* _EXCERPT PROVIDED_:
The story of Whalefall follows Jay, who is just barely an adult, he has given himself an impossible task, find his father’s body after he went into the ocean to kill himself.  His father taught him to scuba dive but this mission is a crazy dive with little hope of working. What is crazier is he ends up getting swallowed alive by a giant whale. With oxygen tank and plenty of feelings of guilt over how he dealt with his father this becomes a tale of survival that I am surprised doesn’t get compared to Gravity. It has the structure of Gerald’s Game and the bleak survival aspects of Gravity or 127 Minutes.

The structure and pacing of the book is brisk. The chapters are generally short, but there are moments of character or description that show a real command of the form. You might think the flashbacks would drag down the pace of the whale story but it doesn’t do that ever. Interesting too, because it is one of the first books I read that kind of has the pandemic in the rearview mirror just a fact of time.  Daniel Kraus is an excellent writer, and beyond the high concept, he clearly researched the whale science and never cheated the concept.

So before we get into the details add my voice to the chorus of hype. Buy it, borrow it from a library, and spread the good word.  Whalefall is more than just survival horror, and family drama in not-so-subtle ways the book gives the reader a strong sense of the power, scope, and majesty of nature in the ocean.

“Rising.
A ship of gods for primordial tar, yard after yard of wrinkled black bulk, a farce of size displacing the entire ocean. There’s an Omega shape in phosphorescent white, and Jay’s stupor permits the dull understanding that this crescent is a mouth, twenty feet of closed mouth, and this obsidian skyscraper is no surfacing Atlantis. No colliding planet.
It is a living thing.”


Jay’s position inside the whale creates intense claustrophobia, moments of suspense and action but it is those moments when the reader is confronted by the power of nature that made this book special to me. Every scuba diver is kept alive with the equipment on their back gets a crash course in the power of the ocean, this novel puts you right there. Jay being in the belly of the beast, gets a lesson about the dangers the whale faces.  

These moments and all the tiny details sometimes based on science really sell the book. The action is not just propulsive but also well-written. It is a bit of a trick to imagine the inside of a whale, something Kraus does an amazing job of.

* _EXERCISE DESCRIPTION_:
In the Whalefall review, what impossible task has Jay given himself?

* _EXTRACTED RECORDS_:
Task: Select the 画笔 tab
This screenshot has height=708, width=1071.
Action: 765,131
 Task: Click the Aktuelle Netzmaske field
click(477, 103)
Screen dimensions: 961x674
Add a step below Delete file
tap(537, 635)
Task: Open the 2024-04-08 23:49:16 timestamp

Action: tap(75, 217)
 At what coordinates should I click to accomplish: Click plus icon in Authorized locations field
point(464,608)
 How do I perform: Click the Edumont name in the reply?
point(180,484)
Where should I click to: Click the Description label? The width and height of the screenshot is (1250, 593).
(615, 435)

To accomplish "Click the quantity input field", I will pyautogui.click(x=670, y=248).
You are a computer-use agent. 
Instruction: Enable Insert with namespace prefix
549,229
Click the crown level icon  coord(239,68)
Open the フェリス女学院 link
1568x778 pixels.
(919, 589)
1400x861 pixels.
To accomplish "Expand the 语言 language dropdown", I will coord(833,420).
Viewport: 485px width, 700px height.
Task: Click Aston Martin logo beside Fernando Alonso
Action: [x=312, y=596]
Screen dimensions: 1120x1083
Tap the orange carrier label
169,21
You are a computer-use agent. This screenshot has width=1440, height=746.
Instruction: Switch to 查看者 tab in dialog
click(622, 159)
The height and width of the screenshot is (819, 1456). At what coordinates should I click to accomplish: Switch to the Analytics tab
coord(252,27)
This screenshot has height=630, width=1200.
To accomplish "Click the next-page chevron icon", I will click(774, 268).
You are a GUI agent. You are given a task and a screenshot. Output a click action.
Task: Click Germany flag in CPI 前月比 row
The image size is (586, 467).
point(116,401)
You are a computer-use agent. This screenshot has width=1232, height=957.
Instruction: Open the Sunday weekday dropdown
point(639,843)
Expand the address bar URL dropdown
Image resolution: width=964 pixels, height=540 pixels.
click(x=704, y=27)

* _WRITTEN ANSWER_:
To find his father's body after his father went into the ocean to kill himself.